Able to control the flow of magic around them, some warriors are destined from birth to live an exceptional existence—and by their very nature become legend. With an impressive degree of martial prowess, spellshapers are fell opponents capable of negating and redirecting mystical forces their foes bring to bear with terrifying counterattacks of raw power. By Mike Myler; illustrated by Aaron Lee.

Spellshaper

Comments

I agree that prestige classes were unnecessary, but after reading this one, I'd have to agree that prestige classes can have their place in 5th edition. This is fantastic work. I anticipate any future prestige class designs.

Play My d20

Archetypes made prestige classes unnecessary. Wotc, has scrapped them after a single UA version of one that was met with mounds of negative feedback because the majority do not want them. That being said, there are many people nostalgic for 3.5e that might want them.

Galdran

What's the general feeling on prestige classes? If you want to see more, say so here or like this article so I know whether or not to pull the trigger on the Elementalist, Paradigm, and Devoted prestige classes! If you don't want to see more that's totally cool too, please comment here and tell us!

Mike Myler

Constitution is one of the most important components of the game but it rarely has an impact beyond the static number it bears upon (hit points), and that's less pronounced in the mechanics of a player character as opposed to a monster statblock. Contests are indeed normally only for ability checks but the core mechanic of spell absorption is a saving throw for three reasons: 1) to encourage melee characters (barbarians, fighters) to take the feat more than spellcasters or other classes 2) of the various saving throw proficiencies that a monster might have, Constitution isn't uncommon 3) saving throws are more often manipulated by monster traits than ability checks (like Legendary Resistance and Magic Resistance) I'd say this is more like *Spellfire* and that had a similar problem that got it banned in like every table I ever asked about it. My figuring is that a Constitution score of 15 prerequisite will stop most people in a typical D&D game from taking the feat because that ability score gets the short stick (saving throws, hit points, extra healing on short rests--that's it, aside from the occasional AC feature).
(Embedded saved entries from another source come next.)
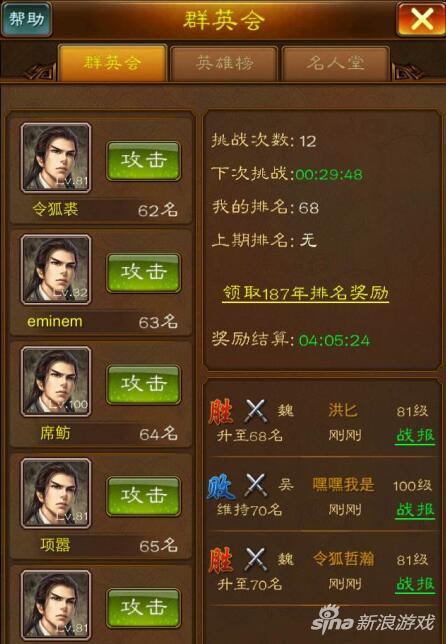Switch to the 名人堂 tab

336,63
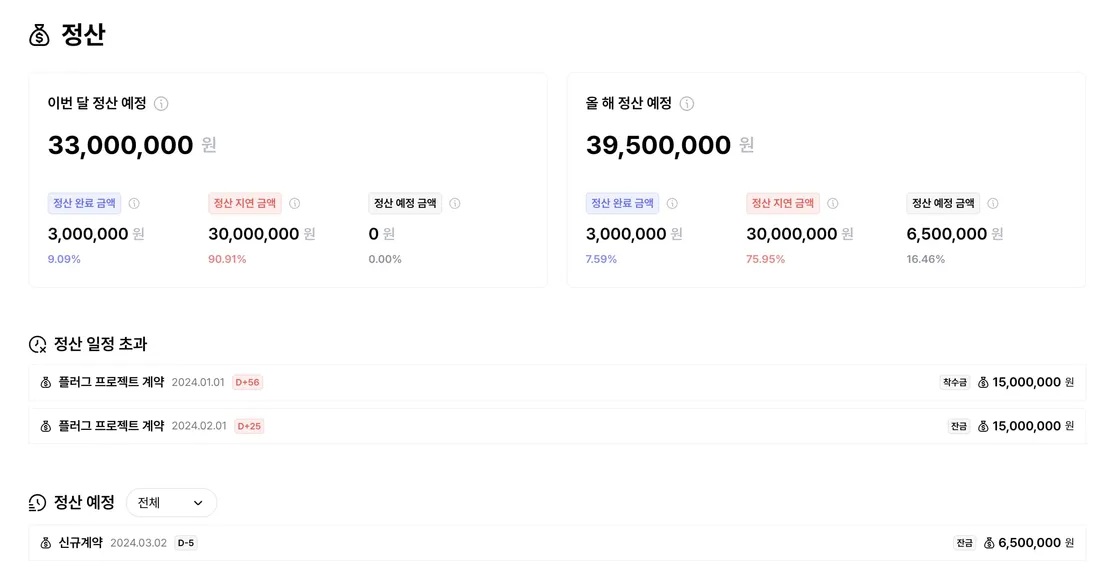Click info icon next to yearly 정산 예정 금액

click(x=993, y=204)
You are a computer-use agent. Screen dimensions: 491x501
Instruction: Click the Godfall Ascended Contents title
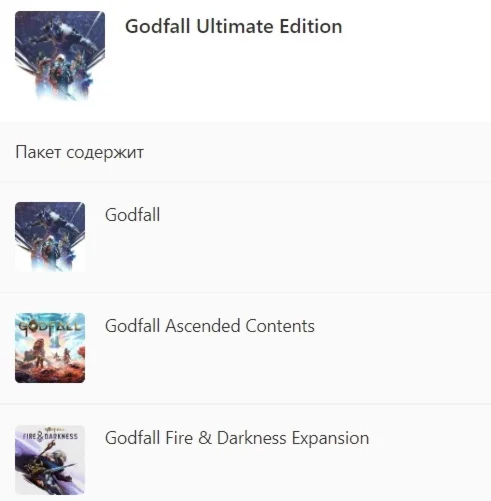(210, 326)

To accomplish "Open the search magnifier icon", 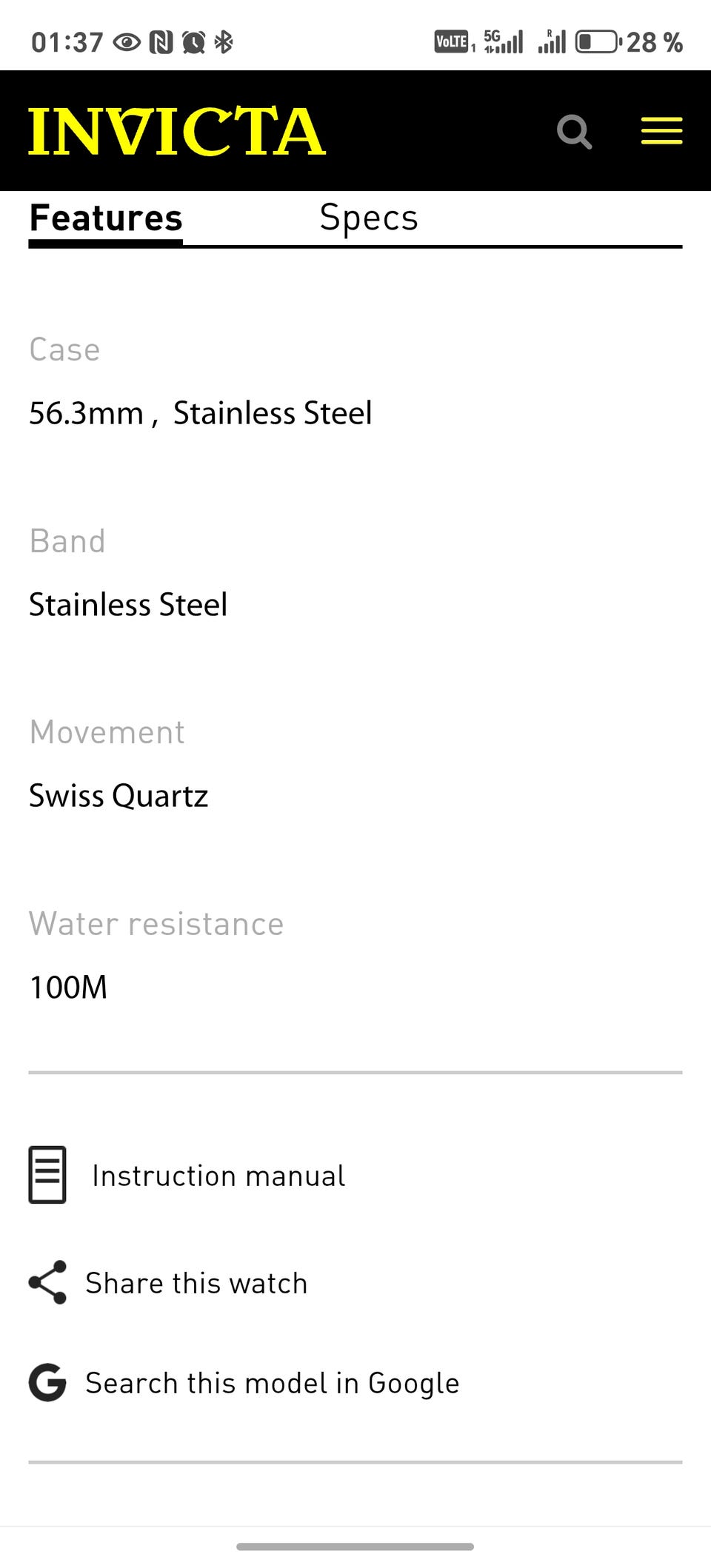I will coord(574,132).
Barbarians and Fighters (the optimal target for this prestige class) though might well have a Constitution high enough already to make this a viable option. At that points it's "is this more wonky than Great Weapon Master or Sharpshooter?" which is harder to quantify and how I landed the particulars. In Harry Potter world? Almost certainly. In the Hyborian Age? It's probably underpowered. All that said--I'm very open to improving the feat and the prestige class so where do you think it needs tweaked? Lower damage output? Thank you for commenting too :D

Mike Myler

I like using constitution for something new, but I'm not sure that opposed saving throws are really a thing. Why not just use Constitution ability checks? More generally, though, this strikes me as verrrrry powerful. Essentially you're getting a somewhat less reliable version of Legendary Resistance. Like, why would someone in a typical D&D game NOT take the Primal Conduit feat?

Geoff Lorenz

I was wondering this same thing. The way it's worded, if I take the feat at level 12 and take this class at 13, my proficiency would go down.

John C

Isn’t it unnecessary to give the proficiency bonus in the prestige class table? If it works as in multiclassing, the proficiency bonus is given by your total class level and the prestige class can anyway only be taken by multiclassing.

Axel Cholewa

The Primal Conduit feat grants conduit slots equal to your proficiency bonus, but the level 1 Shaping Reservoir increases your conduit slots by your level. So by level 8 when you gain Masterful Absorption, you will have conduit slots equal to 8+proficiency bonus.

Ben Fowler

Masterful Absorption says you can absorb up to 8th level spell, but you can only absorb spells when you have free slots, that ceils at 6. How it works then?